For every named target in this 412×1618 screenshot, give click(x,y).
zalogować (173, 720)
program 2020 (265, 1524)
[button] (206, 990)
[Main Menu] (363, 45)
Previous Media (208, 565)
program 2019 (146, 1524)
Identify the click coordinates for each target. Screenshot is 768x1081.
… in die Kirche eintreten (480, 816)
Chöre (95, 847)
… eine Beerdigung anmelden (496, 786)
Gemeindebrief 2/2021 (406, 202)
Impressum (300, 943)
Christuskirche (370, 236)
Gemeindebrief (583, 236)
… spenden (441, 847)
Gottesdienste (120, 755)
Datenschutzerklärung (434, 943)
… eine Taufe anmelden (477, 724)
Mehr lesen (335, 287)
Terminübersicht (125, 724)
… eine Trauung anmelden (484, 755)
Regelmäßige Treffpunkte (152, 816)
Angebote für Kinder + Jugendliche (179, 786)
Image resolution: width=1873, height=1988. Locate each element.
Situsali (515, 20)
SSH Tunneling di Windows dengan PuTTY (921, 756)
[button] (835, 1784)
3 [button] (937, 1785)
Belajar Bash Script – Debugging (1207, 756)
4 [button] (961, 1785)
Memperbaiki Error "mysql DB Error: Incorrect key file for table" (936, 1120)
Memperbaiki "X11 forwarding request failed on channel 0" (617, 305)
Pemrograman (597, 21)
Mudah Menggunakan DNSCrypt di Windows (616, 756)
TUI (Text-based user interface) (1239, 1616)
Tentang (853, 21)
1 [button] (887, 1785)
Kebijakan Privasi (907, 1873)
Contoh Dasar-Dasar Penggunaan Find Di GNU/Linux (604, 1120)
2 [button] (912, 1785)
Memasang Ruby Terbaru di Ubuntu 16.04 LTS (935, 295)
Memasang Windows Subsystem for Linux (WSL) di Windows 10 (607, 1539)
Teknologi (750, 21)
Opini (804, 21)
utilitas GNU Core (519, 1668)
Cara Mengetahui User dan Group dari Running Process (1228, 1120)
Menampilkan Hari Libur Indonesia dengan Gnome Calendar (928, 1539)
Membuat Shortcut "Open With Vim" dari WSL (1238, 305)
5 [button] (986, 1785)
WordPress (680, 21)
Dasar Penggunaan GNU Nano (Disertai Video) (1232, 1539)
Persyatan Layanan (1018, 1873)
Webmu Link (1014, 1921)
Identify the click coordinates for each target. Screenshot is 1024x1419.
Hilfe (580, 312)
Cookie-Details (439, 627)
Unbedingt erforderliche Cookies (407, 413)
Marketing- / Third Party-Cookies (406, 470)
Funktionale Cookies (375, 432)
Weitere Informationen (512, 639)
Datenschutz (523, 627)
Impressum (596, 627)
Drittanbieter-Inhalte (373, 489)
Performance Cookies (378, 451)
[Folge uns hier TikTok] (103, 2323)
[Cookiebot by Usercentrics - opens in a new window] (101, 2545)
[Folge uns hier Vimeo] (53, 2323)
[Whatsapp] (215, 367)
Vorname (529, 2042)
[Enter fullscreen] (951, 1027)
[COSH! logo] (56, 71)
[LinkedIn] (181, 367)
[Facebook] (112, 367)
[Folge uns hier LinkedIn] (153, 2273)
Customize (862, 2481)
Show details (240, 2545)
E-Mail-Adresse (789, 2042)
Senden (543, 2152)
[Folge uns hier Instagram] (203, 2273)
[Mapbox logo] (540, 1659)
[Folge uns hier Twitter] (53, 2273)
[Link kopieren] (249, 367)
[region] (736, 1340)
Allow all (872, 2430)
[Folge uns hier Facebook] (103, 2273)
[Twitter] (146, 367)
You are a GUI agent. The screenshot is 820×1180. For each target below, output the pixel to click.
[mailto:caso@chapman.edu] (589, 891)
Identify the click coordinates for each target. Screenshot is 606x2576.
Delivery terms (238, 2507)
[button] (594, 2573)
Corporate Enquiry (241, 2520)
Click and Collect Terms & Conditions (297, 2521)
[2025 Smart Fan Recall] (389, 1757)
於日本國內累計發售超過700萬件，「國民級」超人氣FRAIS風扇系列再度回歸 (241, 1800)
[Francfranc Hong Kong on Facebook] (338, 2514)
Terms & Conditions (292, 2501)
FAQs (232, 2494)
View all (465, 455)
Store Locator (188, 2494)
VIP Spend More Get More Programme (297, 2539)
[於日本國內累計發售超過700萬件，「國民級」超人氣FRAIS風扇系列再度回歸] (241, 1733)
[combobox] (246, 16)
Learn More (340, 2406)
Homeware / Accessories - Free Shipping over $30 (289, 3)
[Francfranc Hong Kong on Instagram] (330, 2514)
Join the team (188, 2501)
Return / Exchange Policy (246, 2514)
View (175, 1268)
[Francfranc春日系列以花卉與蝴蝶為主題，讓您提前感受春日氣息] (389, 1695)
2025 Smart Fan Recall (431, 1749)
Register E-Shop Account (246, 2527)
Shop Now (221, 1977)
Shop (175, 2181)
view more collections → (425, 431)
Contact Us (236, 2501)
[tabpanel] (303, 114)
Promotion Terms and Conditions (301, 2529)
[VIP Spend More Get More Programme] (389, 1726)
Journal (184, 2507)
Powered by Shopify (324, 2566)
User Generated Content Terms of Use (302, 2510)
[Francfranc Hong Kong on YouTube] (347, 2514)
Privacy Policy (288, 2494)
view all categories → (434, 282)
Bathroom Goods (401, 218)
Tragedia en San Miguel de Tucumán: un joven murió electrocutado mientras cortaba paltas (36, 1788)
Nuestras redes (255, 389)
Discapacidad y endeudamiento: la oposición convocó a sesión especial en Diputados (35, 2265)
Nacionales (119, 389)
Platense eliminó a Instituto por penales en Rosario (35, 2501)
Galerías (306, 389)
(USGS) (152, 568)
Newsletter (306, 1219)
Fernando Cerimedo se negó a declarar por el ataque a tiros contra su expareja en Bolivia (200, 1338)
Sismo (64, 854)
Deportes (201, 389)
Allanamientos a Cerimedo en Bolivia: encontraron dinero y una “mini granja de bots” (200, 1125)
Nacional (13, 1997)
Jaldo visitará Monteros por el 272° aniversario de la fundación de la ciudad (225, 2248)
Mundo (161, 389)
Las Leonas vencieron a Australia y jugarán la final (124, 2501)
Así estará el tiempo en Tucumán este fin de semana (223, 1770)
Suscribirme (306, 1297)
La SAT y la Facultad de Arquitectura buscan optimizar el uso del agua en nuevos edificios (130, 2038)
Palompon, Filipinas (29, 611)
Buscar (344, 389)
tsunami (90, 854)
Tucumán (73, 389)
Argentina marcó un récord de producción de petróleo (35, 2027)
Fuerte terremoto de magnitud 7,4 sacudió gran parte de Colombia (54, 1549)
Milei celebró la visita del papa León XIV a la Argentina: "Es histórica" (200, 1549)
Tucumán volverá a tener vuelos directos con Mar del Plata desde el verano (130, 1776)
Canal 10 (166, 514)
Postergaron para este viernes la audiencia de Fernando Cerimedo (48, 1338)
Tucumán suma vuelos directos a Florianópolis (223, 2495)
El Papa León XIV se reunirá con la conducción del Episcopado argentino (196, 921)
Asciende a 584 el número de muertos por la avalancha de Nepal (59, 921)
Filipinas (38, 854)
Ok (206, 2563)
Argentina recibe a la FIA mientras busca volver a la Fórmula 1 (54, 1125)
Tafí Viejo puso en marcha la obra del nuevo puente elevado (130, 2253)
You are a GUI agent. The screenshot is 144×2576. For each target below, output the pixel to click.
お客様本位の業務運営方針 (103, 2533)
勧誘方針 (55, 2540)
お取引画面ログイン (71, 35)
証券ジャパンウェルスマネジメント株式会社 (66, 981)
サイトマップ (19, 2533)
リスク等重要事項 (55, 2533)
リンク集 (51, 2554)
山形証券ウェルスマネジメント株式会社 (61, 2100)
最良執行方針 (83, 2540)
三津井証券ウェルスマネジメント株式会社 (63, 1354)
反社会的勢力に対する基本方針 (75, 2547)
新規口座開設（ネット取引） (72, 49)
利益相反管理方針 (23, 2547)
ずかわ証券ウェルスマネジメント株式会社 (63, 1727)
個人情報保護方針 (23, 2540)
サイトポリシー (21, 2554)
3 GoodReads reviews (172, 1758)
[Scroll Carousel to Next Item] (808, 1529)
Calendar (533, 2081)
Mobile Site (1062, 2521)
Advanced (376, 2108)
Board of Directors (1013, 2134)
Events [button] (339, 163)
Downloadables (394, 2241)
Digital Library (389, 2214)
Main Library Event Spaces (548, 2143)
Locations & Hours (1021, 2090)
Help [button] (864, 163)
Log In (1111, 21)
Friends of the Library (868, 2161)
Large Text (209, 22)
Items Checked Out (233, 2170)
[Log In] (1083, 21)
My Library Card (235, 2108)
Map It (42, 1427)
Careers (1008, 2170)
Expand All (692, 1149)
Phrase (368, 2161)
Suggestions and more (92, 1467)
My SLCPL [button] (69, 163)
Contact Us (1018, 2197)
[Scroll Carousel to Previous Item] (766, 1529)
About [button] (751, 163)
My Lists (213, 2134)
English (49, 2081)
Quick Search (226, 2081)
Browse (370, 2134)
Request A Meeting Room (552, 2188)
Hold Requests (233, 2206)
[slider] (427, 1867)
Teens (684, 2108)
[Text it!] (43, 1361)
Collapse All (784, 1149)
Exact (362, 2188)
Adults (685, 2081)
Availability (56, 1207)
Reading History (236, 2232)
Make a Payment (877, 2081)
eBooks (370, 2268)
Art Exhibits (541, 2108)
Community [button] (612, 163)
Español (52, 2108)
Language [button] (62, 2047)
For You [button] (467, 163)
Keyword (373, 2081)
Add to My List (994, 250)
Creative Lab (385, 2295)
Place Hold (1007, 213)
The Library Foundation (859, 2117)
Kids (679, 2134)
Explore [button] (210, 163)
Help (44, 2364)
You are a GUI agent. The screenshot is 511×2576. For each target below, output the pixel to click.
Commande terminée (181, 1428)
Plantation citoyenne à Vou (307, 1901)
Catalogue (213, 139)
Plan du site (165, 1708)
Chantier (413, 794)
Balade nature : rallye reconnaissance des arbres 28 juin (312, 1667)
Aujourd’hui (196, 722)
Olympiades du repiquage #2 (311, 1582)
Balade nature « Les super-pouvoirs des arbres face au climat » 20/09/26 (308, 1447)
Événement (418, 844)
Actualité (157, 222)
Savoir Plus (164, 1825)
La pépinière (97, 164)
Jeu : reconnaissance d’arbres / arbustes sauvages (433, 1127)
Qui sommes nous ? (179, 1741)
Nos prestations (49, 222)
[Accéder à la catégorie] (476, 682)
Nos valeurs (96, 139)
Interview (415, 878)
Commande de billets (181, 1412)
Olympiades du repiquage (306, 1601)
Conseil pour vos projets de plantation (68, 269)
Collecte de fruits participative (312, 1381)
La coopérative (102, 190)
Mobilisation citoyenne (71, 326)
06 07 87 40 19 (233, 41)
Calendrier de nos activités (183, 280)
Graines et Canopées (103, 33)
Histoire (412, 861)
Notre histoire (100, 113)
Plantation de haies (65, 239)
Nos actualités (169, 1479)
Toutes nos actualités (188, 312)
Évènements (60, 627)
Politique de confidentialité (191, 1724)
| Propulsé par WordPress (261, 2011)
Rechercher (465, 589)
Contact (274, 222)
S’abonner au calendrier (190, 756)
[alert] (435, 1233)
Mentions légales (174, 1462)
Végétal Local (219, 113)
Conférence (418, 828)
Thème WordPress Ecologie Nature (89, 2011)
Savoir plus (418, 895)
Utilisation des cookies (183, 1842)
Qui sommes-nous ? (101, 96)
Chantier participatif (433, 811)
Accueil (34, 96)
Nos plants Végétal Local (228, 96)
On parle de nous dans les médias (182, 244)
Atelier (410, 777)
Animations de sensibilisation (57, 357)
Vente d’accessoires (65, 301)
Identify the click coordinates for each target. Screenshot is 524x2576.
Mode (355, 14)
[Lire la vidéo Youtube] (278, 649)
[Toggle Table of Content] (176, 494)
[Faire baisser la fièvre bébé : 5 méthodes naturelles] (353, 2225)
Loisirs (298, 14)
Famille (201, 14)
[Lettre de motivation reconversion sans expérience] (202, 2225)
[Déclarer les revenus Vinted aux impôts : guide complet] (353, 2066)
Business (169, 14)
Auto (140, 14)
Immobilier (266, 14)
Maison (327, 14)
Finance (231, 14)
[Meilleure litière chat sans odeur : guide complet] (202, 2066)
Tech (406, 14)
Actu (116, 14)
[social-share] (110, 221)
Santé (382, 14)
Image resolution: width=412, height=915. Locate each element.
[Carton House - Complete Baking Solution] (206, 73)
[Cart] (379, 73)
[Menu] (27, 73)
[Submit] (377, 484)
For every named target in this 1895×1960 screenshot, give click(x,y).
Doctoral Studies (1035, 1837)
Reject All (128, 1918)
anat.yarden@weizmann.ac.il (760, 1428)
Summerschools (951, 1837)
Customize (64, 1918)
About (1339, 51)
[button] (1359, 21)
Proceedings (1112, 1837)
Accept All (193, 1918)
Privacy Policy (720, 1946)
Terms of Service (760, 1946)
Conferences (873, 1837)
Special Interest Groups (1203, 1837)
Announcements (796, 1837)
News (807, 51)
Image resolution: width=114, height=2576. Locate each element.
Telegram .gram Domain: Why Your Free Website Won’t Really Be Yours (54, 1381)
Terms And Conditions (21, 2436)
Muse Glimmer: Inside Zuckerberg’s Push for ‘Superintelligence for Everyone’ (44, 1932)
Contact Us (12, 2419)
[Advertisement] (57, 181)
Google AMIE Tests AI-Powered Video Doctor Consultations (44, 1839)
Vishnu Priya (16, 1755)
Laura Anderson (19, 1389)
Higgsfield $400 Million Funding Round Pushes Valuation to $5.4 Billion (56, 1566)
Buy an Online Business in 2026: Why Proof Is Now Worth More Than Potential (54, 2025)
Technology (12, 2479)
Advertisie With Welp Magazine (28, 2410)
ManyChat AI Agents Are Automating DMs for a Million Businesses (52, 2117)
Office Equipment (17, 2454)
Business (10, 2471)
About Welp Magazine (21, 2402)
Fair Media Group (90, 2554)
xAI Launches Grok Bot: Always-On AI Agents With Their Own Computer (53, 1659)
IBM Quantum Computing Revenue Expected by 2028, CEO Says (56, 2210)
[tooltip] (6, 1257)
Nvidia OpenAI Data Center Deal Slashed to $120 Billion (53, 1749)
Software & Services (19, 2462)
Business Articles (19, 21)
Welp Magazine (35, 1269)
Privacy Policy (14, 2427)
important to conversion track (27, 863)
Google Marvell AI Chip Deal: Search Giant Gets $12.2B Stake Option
-------------------------
◆ Task instructions: Quote exactly the first line of the entries and every line after it, stopping with the line that contains "Christuskirche (370, 236)".

◆ Completed task:
For every named target in this 412×1618 screenshot, give click(x,y).
zalogować (173, 720)
program 2020 (265, 1524)
[button] (206, 990)
[Main Menu] (363, 45)
Previous Media (208, 565)
program 2019 (146, 1524)
Identify the click coordinates for each target. Screenshot is 768x1081.
… in die Kirche eintreten (480, 816)
Chöre (95, 847)
… eine Beerdigung anmelden (496, 786)
Gemeindebrief 2/2021 (406, 202)
Impressum (300, 943)
Christuskirche (370, 236)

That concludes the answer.